NEW YORK – Seorang wanita di tempat Amerika Serikat telah dilakukan mengajukan gugatan terhadap Toyota dan juga Subaru , dengan tuduhan bahwa mesin flat-four yang digunakan digunakan pada model Scion FR-S, Toyota 86/GR 86, dan juga Subaru BRZ bermasalah.
Seperti dilansir dari Autopro, mesin ini dituding rentan terhadap kegagalan torsi yang tersebut serius pada jarak tempuh yang dimaksud rendah. bahkan selama mesin yang disebutkan masih pada masa garansi.
Penggugat, Laura Young, membeli Toyota 86 bekas tahun 2019 pada bulan Oktober 2021. Namun, kurang dari dua tahun kemudian, pada bulan April 2023, kendaraan yang disebutkan mengalami kehilangan tenaga secara secara tiba-tiba kemudian kerusakan mesin pada jarak tempuh hanya saja sekitar 64,000 mil (103,000 km).
Pemeriksaan mekanis menemukan bahwa kegagalan mesin disebabkan oleh “kekurangan oli, hilangnya lapisan pelindung oli, juga keausan yang berlebihan”.
Setelan yang dimaksud menyasar model generasi pertama yang tersebut dibekali mesin empat silinder 2.0 liter, juga model GR 86 serta BRZ generasi kedua yang tersebut menggunakan mesin boxer 2.4 liter.

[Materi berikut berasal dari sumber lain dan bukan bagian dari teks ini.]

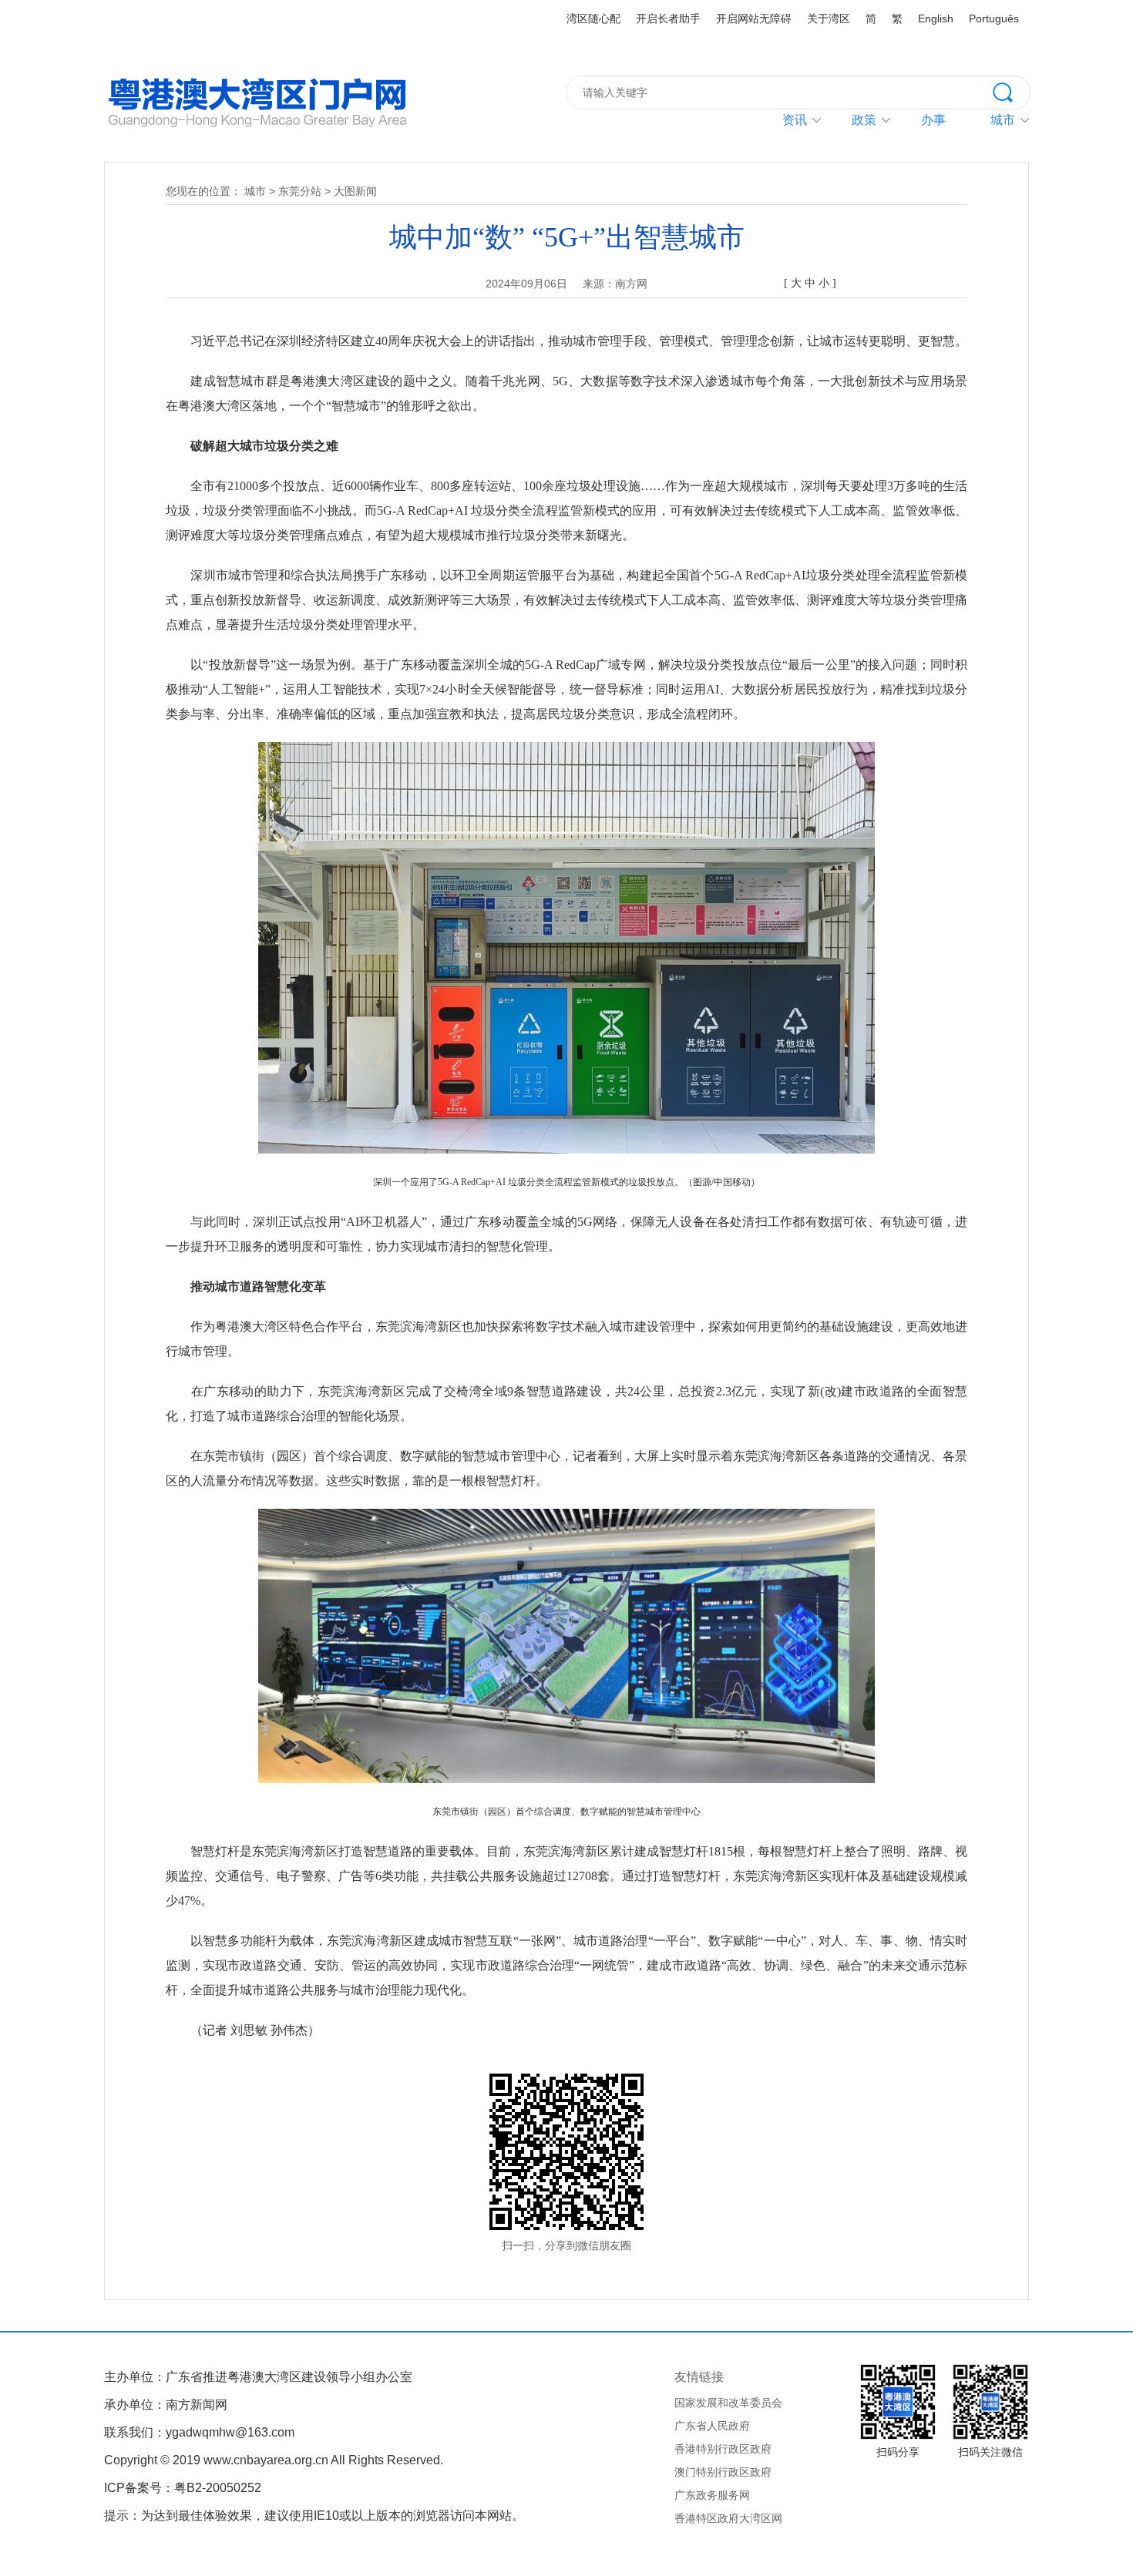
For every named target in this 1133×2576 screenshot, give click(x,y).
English (935, 18)
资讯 (794, 119)
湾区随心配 (593, 18)
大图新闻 (355, 191)
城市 (255, 191)
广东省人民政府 (712, 2426)
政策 (864, 119)
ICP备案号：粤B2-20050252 (182, 2487)
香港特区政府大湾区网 (728, 2518)
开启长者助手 (668, 18)
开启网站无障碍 (754, 18)
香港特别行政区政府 (723, 2449)
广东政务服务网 (712, 2495)
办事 (933, 119)
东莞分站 (299, 191)
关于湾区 (828, 18)
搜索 (1011, 91)
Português (994, 18)
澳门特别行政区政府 (723, 2472)
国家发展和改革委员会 (728, 2402)
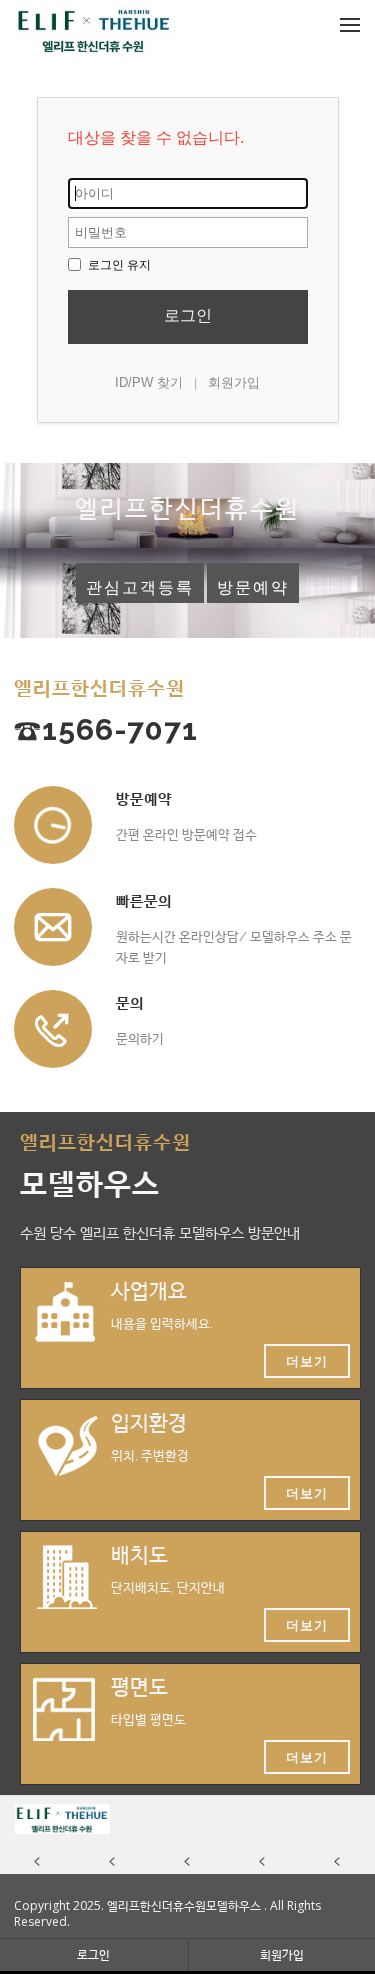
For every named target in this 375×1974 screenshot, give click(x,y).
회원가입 (234, 382)
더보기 (307, 1361)
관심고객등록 (140, 587)
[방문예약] (53, 825)
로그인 (188, 315)
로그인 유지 (118, 265)
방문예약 (253, 587)
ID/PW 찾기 (149, 382)
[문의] (53, 1029)
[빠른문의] (53, 927)
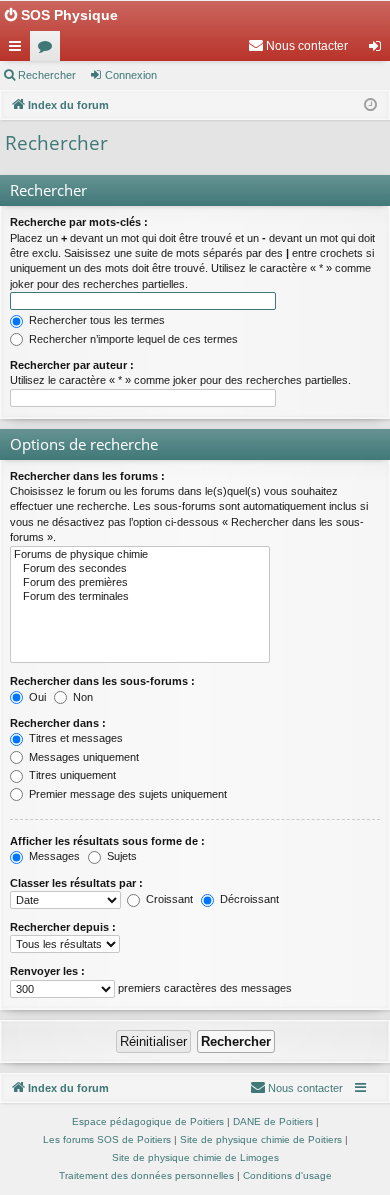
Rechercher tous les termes (95, 320)
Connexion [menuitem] (379, 50)
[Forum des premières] (140, 583)
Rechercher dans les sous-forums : (102, 681)
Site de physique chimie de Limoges (195, 1157)
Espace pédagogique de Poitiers (148, 1121)
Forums (49, 50)
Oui (36, 697)
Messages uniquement (82, 757)
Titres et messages (74, 738)
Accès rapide (19, 50)
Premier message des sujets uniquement (126, 794)
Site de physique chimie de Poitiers (261, 1139)
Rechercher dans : (58, 723)
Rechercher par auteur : (72, 365)
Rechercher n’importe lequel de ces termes (132, 339)
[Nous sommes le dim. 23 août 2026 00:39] (370, 105)
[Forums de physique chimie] (140, 555)
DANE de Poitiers (273, 1121)
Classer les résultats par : (76, 883)
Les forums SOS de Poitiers (107, 1139)
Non (81, 697)
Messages (53, 856)
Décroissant (248, 899)
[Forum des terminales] (140, 597)
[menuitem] (298, 46)
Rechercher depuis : (63, 927)
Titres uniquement (71, 775)
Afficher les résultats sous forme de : (107, 841)
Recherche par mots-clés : (79, 222)
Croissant (168, 899)
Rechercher (47, 75)
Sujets (120, 856)
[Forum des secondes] (140, 569)
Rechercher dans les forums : (87, 476)
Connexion (131, 75)
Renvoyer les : (47, 971)
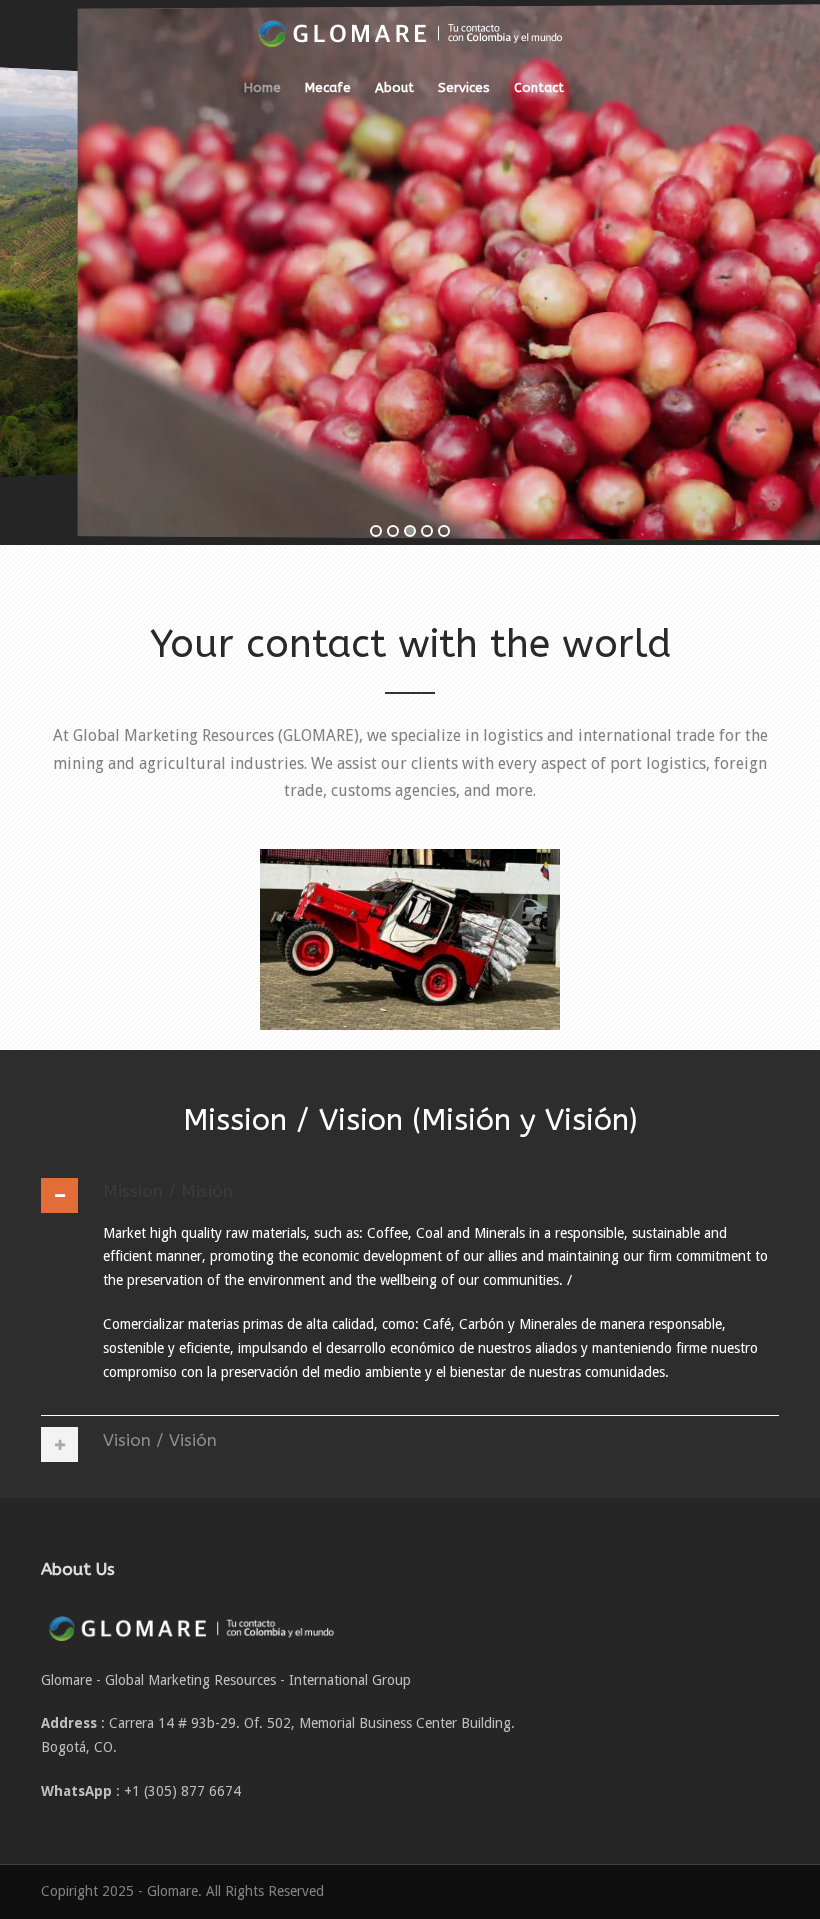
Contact (539, 87)
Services (464, 87)
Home (262, 87)
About (394, 87)
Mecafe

Hal yang mana disoroti antara lain adalah kekentalan oli yang digunakan direkomendasikan untuk mobil sport ini dikatakan terlalu rendah sehingga menyebabkan oli mudah terurai pada waktu berkendara dengan kecepatan tinggi atau menggunakan throttle agresif.
Selain itu, mesin boxer Subaru diduga miliki hambatan desain bawaan, seperti penumpukan oli pada kepala silinder, yang secara efektif mengurangi aliran oli ke seluruh mesin.
Toyota serta Subaru juga dikritik oleh sebab itu menggunakan silikon vulkanisir suhu ruangan (RTV) daripada gasket tradisional.
Lebih lanjut ia mengklaim silikon ini jikalau terkena panas dapat mengeras juga pecah menjadi pecahan kecil yang dimaksud masuk ke ruang mesin.